> _WHAT IS NEEDED_: The data below holds a line containing "The height and width of the screenshot is (733, 1100)." and a line containing "Viewport: 1358px width, 896px height."; please quote exactly those two lines and every line between them, and nothing else.

[ENTRIES SHOWN — start]

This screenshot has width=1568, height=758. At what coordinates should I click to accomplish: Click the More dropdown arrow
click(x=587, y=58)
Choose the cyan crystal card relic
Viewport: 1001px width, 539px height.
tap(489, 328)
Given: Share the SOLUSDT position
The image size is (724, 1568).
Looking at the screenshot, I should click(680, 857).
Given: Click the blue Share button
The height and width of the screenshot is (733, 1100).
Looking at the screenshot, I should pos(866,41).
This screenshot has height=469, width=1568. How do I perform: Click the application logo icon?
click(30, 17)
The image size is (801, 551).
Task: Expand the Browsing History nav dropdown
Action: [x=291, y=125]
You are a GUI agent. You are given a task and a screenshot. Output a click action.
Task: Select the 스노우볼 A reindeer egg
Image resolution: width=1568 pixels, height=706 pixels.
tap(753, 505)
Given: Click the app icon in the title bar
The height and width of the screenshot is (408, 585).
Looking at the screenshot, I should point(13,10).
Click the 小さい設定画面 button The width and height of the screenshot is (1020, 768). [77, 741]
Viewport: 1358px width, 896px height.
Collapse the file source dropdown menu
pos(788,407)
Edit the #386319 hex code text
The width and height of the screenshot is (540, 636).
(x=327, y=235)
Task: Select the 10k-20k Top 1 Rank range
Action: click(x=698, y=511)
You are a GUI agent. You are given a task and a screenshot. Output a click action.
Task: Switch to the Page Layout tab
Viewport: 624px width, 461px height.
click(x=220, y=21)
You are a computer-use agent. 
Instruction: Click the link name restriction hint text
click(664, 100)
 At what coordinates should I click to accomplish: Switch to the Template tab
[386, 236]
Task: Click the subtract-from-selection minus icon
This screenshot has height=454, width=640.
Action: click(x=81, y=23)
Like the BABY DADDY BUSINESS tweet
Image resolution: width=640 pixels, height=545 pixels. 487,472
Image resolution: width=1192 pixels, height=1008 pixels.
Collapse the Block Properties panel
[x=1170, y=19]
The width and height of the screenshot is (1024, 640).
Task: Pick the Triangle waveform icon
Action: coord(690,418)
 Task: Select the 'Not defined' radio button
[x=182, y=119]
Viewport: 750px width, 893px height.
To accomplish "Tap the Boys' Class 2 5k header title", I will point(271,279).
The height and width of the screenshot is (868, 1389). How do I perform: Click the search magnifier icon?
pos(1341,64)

[ENTRIES SHOWN — finish]

> _TASK SOLUTION_:
The height and width of the screenshot is (733, 1100).
Looking at the screenshot, I should pos(866,41).
This screenshot has height=469, width=1568. How do I perform: Click the application logo icon?
click(30, 17)
The image size is (801, 551).
Task: Expand the Browsing History nav dropdown
Action: [x=291, y=125]
You are a GUI agent. You are given a task and a screenshot. Output a click action.
Task: Select the 스노우볼 A reindeer egg
Image resolution: width=1568 pixels, height=706 pixels.
tap(753, 505)
Given: Click the app icon in the title bar
The height and width of the screenshot is (408, 585).
Looking at the screenshot, I should point(13,10).
Click the 小さい設定画面 button The width and height of the screenshot is (1020, 768). [77, 741]
Viewport: 1358px width, 896px height.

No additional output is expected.